PROBABLYPWNED
MalwareMarch 27, 20264 min read

WebRTC Skimmer Bypasses CSP to Steal Payment Data from E-Commerce

A new payment skimmer uses WebRTC data channels instead of HTTP to exfiltrate stolen card data, bypassing Content Security Policy controls on Magento stores.

James Rivera

Security researchers at Sansec have identified a payment skimmer that uses WebRTC data channels to exfiltrate stolen credit card information, bypassing Content Security Policy (CSP) protections that would block traditional HTTP-based exfiltration. The attack targeted a major car manufacturer's e-commerce platform and represents a meaningful evolution in how attackers steal payment data from online stores.

How WebRTC Enables the Bypass

Traditional payment skimmers inject JavaScript that captures form data and sends it to attacker-controlled servers via HTTP requests, image beacons, or fetch calls. CSP directives like connect-src are designed to prevent exactly this—blocking connections to unauthorized domains.

The WebRTC approach sidesteps these controls entirely. WebRTC uses DTLS-encrypted UDP connections rather than HTTP, establishing peer-to-peer data channels that don't trigger CSP violations.

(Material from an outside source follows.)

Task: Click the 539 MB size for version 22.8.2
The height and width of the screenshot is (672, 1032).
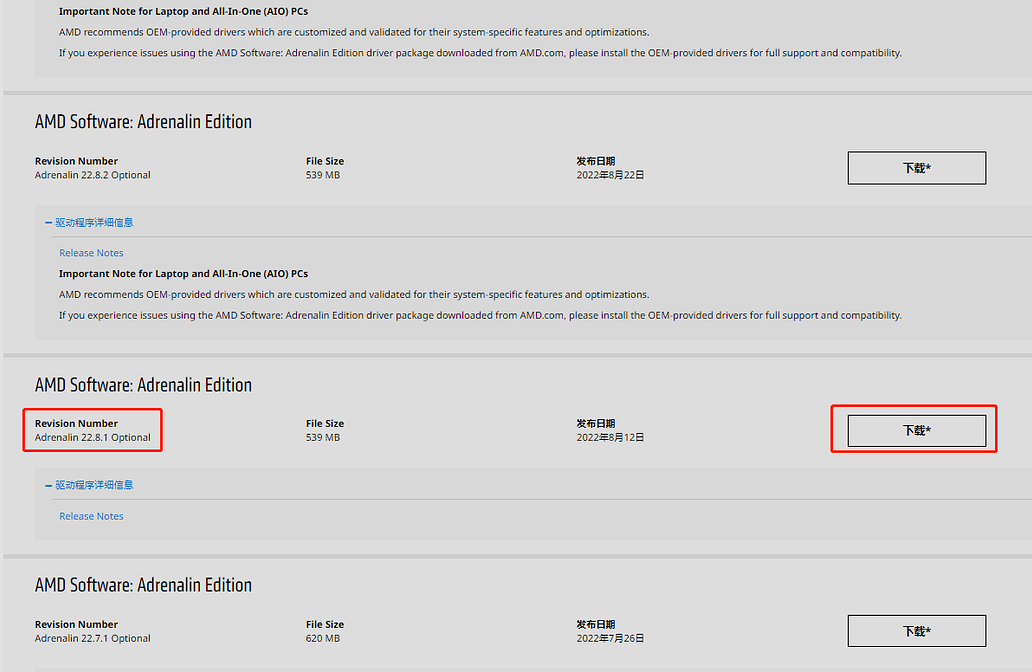Action: click(x=323, y=175)
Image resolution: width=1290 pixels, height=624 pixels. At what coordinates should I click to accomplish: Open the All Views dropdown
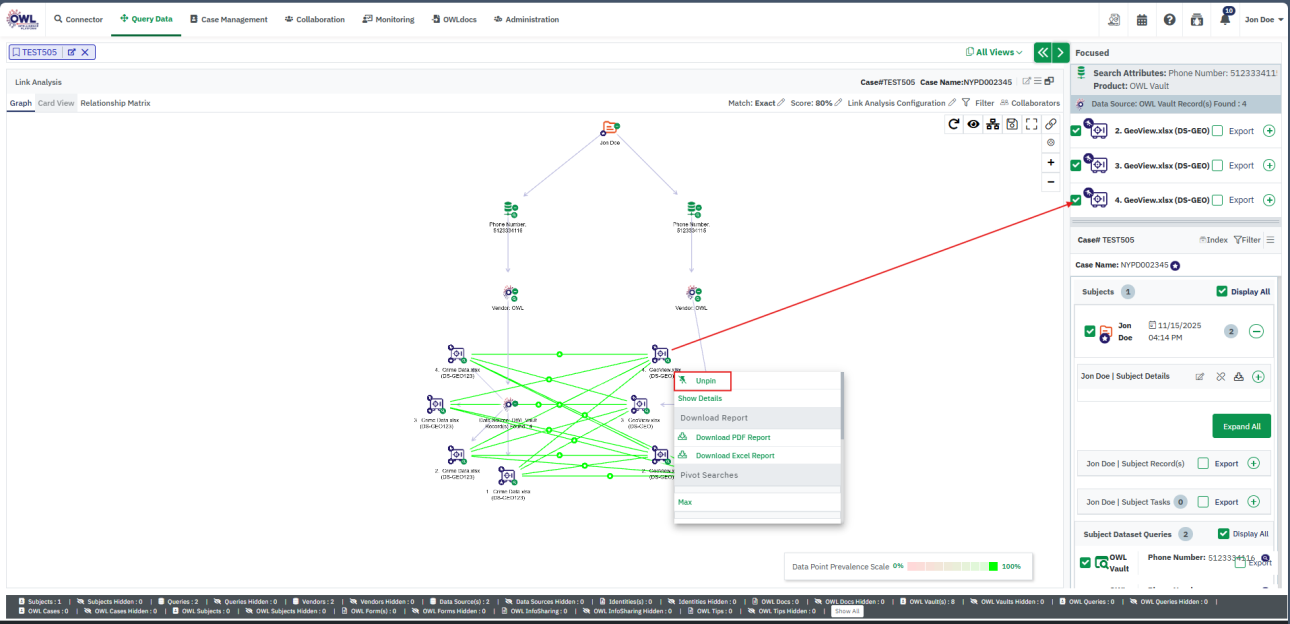click(x=994, y=52)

The skimmer establishes a connection to a hardcoded IP address (202.181.177[.]177) over UDP port 3479, retrieves its payload, and exfiltrates stolen data through the same channel.

"Instead of the usual HTTP requests or image beacons, this malware uses WebRTC data channels to load its payload," Sansec researchers noted. "WebRTC DataChannels run over DTLS-encrypted UDP, not HTTP."

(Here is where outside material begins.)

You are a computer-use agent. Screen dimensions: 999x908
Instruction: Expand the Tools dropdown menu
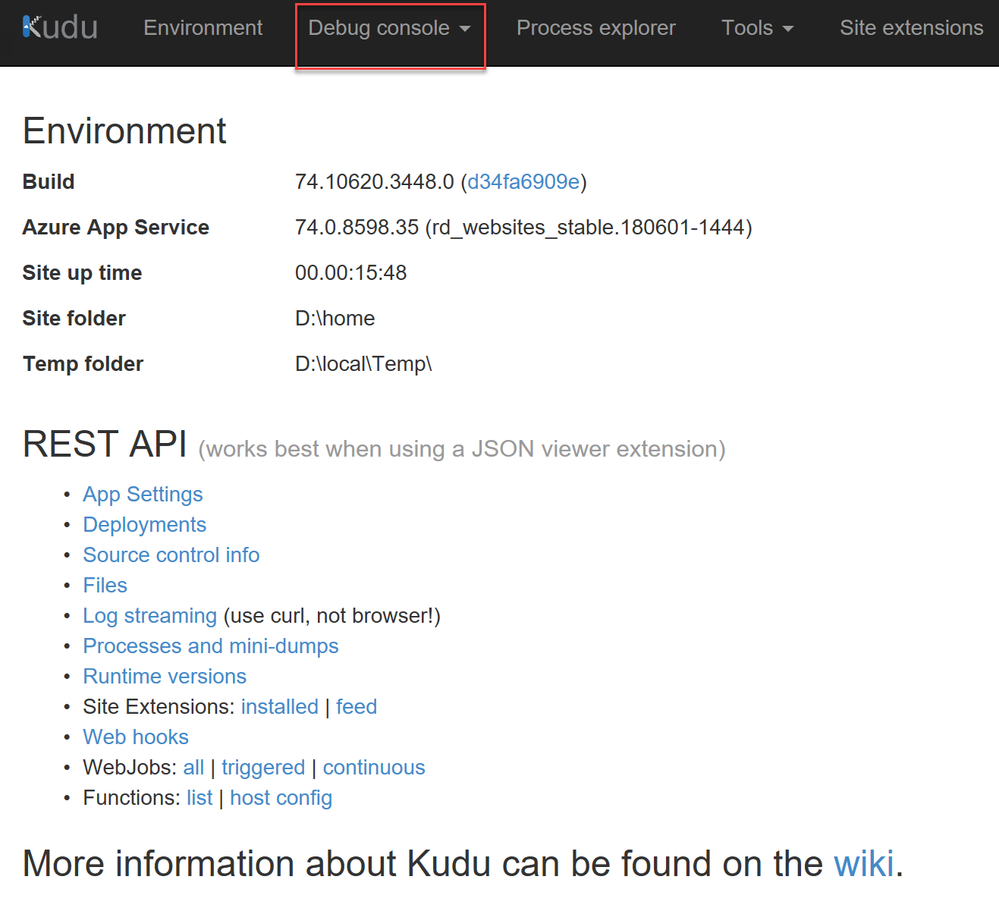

This matters because e-commerce platforms often implement strict CSPs specifically to prevent client-side attacks like Magecart. Sites with mature security postures that would block a traditional skimmer may be completely blind to WebRTC-based exfiltration.

PolyShell: The Entry Vector

The WebRTC skimmer was deployed through PolyShell, a vulnerability affecting Magento Open Source and Adobe Commerce that allows unauthenticated attackers to upload arbitrary executables via the REST API. We covered PolyShell when it emerged, and the mass exploitation that began March 19, 2026 has only accelerated.

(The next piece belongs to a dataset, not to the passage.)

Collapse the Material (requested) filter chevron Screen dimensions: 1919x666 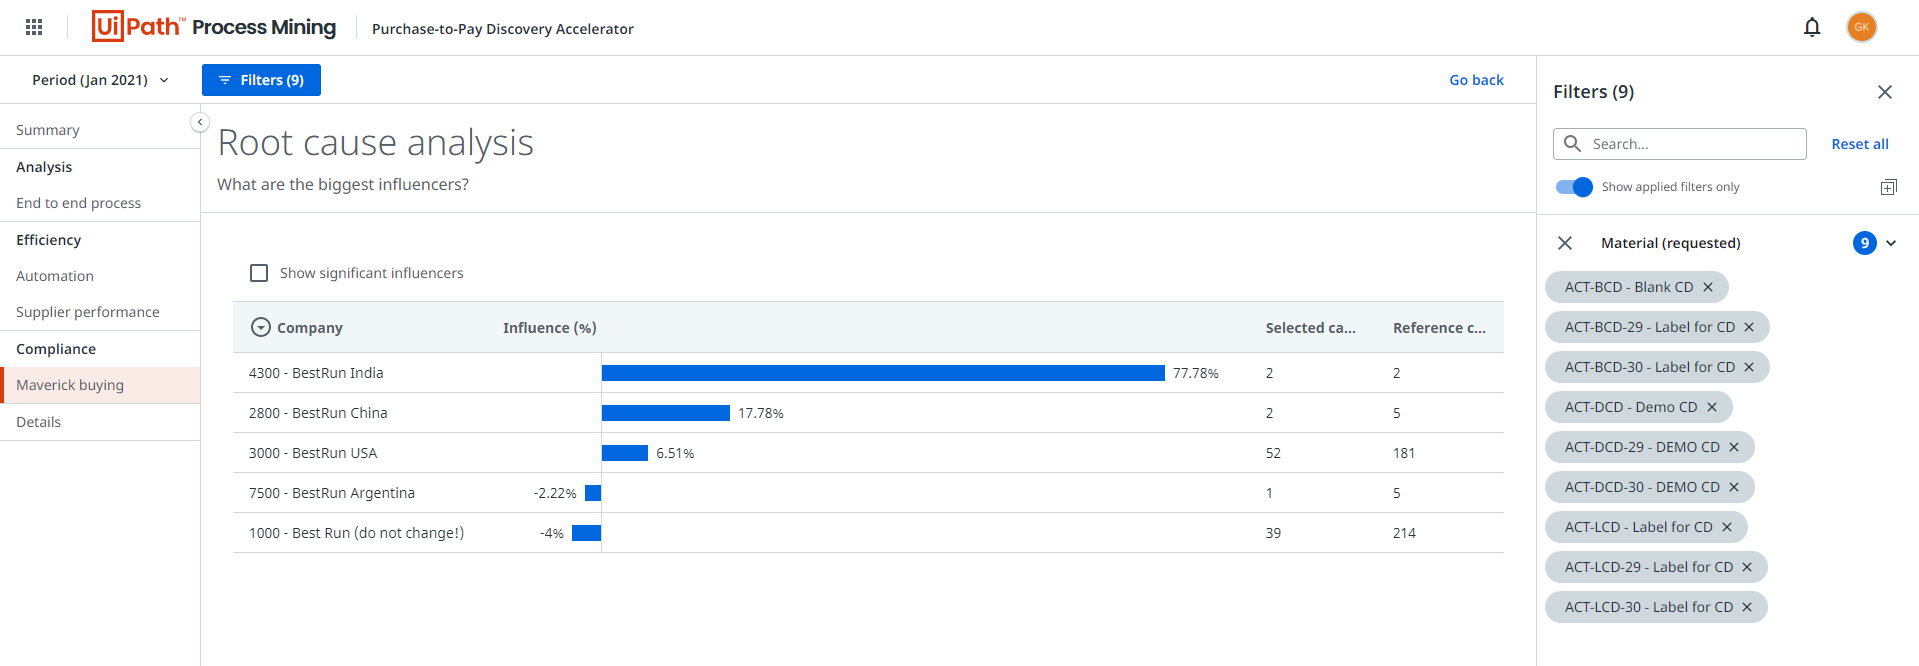tap(1891, 243)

Sansec found PolyShell attacks hitting 56.7% of all vulnerable Magento stores, with more than 50 IP addresses participating in scanning activity. The attackers aren't just deploying WebRTC skimmers—traditional skimmers, web shells, and backdoors are all in the mix.

Adobe released a fix in version 2.4.9-beta1 on March 10, 2026, but the patch hasn't reached production releases yet. This creates a window where stores know they're vulnerable but can't apply official patches without running beta code.

The Attack Sequence

The WebRTC skimmer operates as a self-executing script:

  1. Script injection via PolyShell or other Magento vulnerability
  2. WebRTC peer connection established to attacker IP over UDP 3479
  3. Malicious JavaScript payload retrieved through the data channel
  4. Payload injected into checkout pages
  5. Payment form data captured on submission
  6. Exfiltration via the same WebRTC channel—no CSP violation triggered

The encryption provided by DTLS adds another layer of difficulty for network security tools attempting to inspect the traffic. It looks like legitimate WebRTC communication, the kind used for video calls and real-time applications.

Detection and Mitigation

For Magento store operators:

  1. Block the custom_options directory — Restrict access to pub/media/custom_options/ where PolyShell payloads land
  2. Scan for web shells — Check for unexpected PHP files in upload directories
  3. Review JavaScript modifications — Look for injected scripts in checkout templates
  4. Monitor WebRTC connections — Legitimate e-commerce sites rarely need WebRTC; unexpected connections warrant investigation
  5. Apply patches when available — Adobe's production patch is pending; monitor for release

The car manufacturer targeted in this attack wasn't named, but the incident demonstrates that even well-resourced organizations with security controls in place can fall victim to techniques that circumvent those controls.

Why CSP Isn't Enough

CSP remains valuable, but this attack shows it's not a complete solution for client-side security. The WebRTC bypass joins a growing list of CSP evasion techniques, including DNS prefetch abuse, report-uri manipulation, and nonce reuse attacks.

Defense-in-depth matters. CSP should be one layer among many: subresource integrity for scripts, regular malware scanning, payment page isolation, and behavioral monitoring for suspicious checkout activity. For businesses handling payment data, tools like Greyphish can detect lookalike domains used in credential harvesting, adding another layer of visibility into attacker infrastructure.

The PCI DSS 4.0 requirements that took effect in March 2025 mandate integrity monitoring for payment page scripts. This WebRTC skimmer would modify page behavior in ways that integrity checks should detect—assuming merchants have actually implemented the required controls.

E-commerce attacks continue evolving. The Magecart ecosystem that began with simple JavaScript injections now includes WebRTC channels, service workers, and increasingly sophisticated evasion. Defenders need to evolve alongside them, or accept that their CSP headers are providing a false sense of security.